= Li Yang (educator) =

Chinese educator and language instructor (born 1969)

Li Yang (李阳 (李陽, Lǐ Yáng); born 1969 in Changzhou, Jiangsu) is a Chinese educator and language instructor. He is the creator of Crazy English, an unorthodox method of teaching English. He claimed to have taught English to more than 20 million people in a decade.

==Biography==
As a child, Li Yang was very introverted. From September 1980 to July 1986, he attended the Xinjiang Experimental Middle School. He entered Lanzhou University in 1986 to major in engineering mechanics. It was during his time in that University when he devised the language instruction method for Crazy English. He graduated in 1990 and went on to work for the Northwest Electronic Equipment Institute in Xi'an, Shaanxi Province. He continued to practice English using this method, often standing on top of the office building where he worked and shouting English.

In 1992, Li entered the English Station at the Guangdong Republic Broadcasting Station. In 1993, he became an English broadcaster and host in a Guangzhou TV station. Between 1993 and 1994, he was the special invited translator in U.S. Consulate General in Guangzhou.

He began promoting his method on a large scale until 1994 when he founded Li Yang Cliz English Promotion Studio. Today, his method has gained significant popularity in China, and Li himself has attained celebrity status. He lectures to crowds of 20,000 to 30,000, and visits an average of fifteen cities a month. The proceeds from a single lecture can gross over a million yuan. The idea of motivating millions of Chinese people with self-confidence and the ability to speak English were not initial objectives behind the founding of Crazy English. Far from it. The fundamentals of Li Yang's inspirational techniques for remembering English words (shouting the words out loud) were for purely selfish interests, that of allowing Li Yang to preserve some dignity after failing thirteen exams in his first year of study. The physical aspect of language figures large in Li's learning philosophy: "Any language is easy if you learn it with your mouth," he enthuses. "You cannot learn to be a successful swimmer in the classroom." In what Li refers to as "tongue muscle training", (a self-devised combination of listening, reading, speaking, writing, and translation, with grammar books put aside), he not only achieved the second highest mark in the school when he took the Level 4 National English Exam for collegie students four months later, but after presenting a lecture to classmates on how to speak good English, he founded what is today, the best known English language program in China. His company, Stone-Clitz, profits from his series of Crazy English books.

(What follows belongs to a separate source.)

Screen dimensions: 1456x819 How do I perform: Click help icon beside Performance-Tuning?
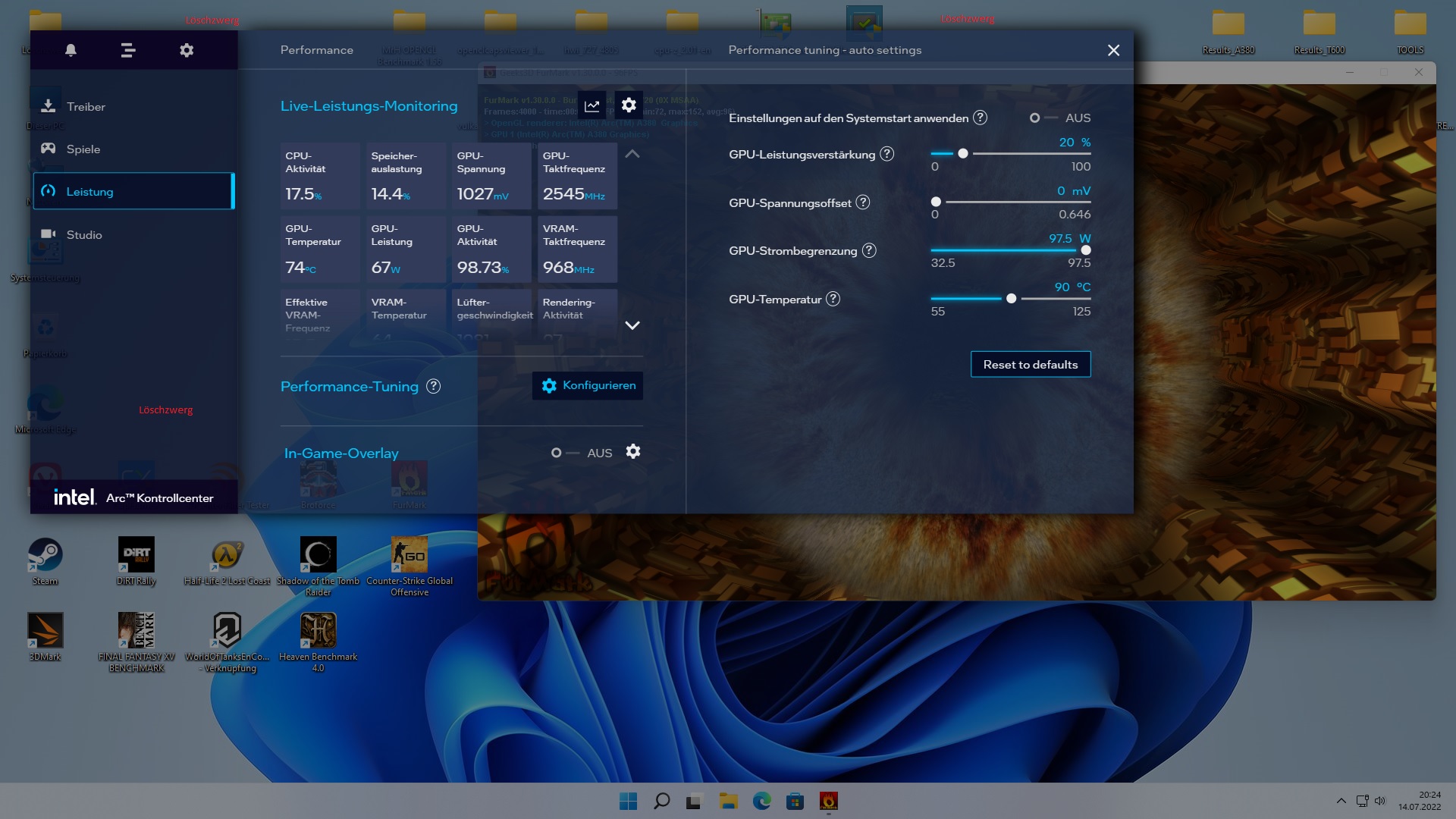click(x=433, y=386)
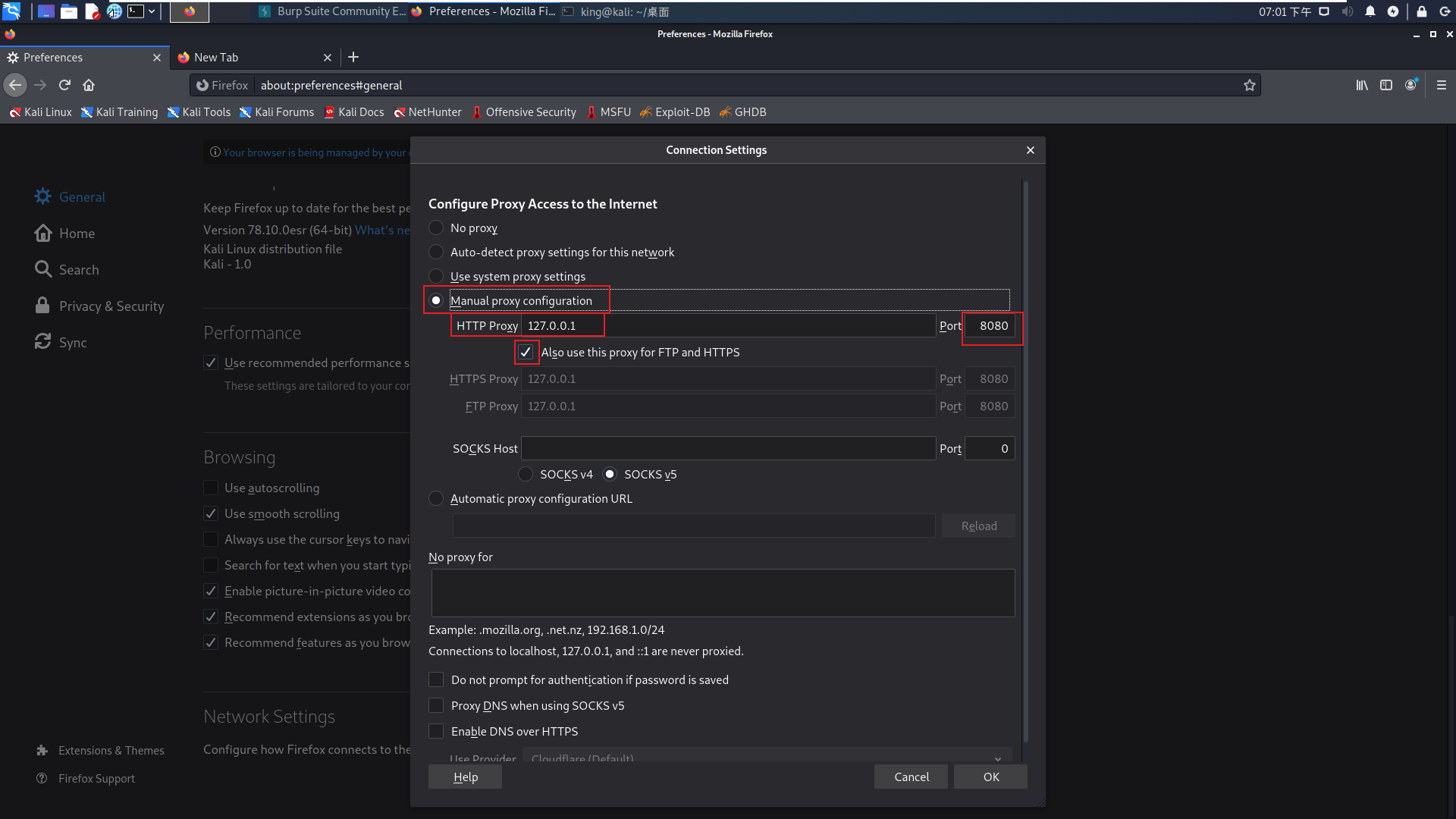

His personal motto is "stimulating patriotism, advocating national spirits, conquering English, revitalizing China." He is critical of the Chinese educational system and how it gives children a lack of confidence.

The 1999 documentary Crazy English by director Zhang Yuan followed Li on some of his travels. Li disapproves of the film and said that it misrepresents him. Zhang Yuan claims that the film is neutral and portrays him fairly.

==Personal life==
In September 2011, Li was accused of domestic violence by his American wife, Kim Lee, also known as Li Jin (李金). Lee had posted photos of bruises on various parts of her body on Sina Weibo. While Li Yang at first did not respond to the allegations, he later admitted the accusations were true and apologized via his official microblog to his wife and three children. However, he also criticized her for discussing private things in public. On October 27, Li and his wife filed for divorce. The case gained national attention and raised discussions over domestic violence and was subject of a feature presentation on the TV program Legal Report.
Li said he "wholeheartedly" apologised to his wife and three daughters for "committing domestic violence". He added: "This has caused them serious physical and mental damage". Mr Li's statement came more than a week after his wife, Kim Lee, posted photographs of her bloodied and bruised face on the internet, opening her husband to a barrage of criticism. "You knocked me to the floor. You sat on my back. You choked my neck with both hands and slammed my head into the floor," she wrote. She added that Li had only stopped after one of their three daughters intervened. Afterwards, she said Li had made a planned appearance on Chinese television as she was being treated in hospital. "Seeing that you were having make-up applied for a TV appearance while I was in hospital hurts more than you slamming my head on the floor," she wrote on Weibo. According to a national survey by the All China Women's Federation in 2009, one-third of Chinese homes have seen incidents of domestic abuse, with 85 percent of them directed against women. On July 26, 2014, Li converted to Buddhism at Shaolin Temple in Dengfeng, Henan.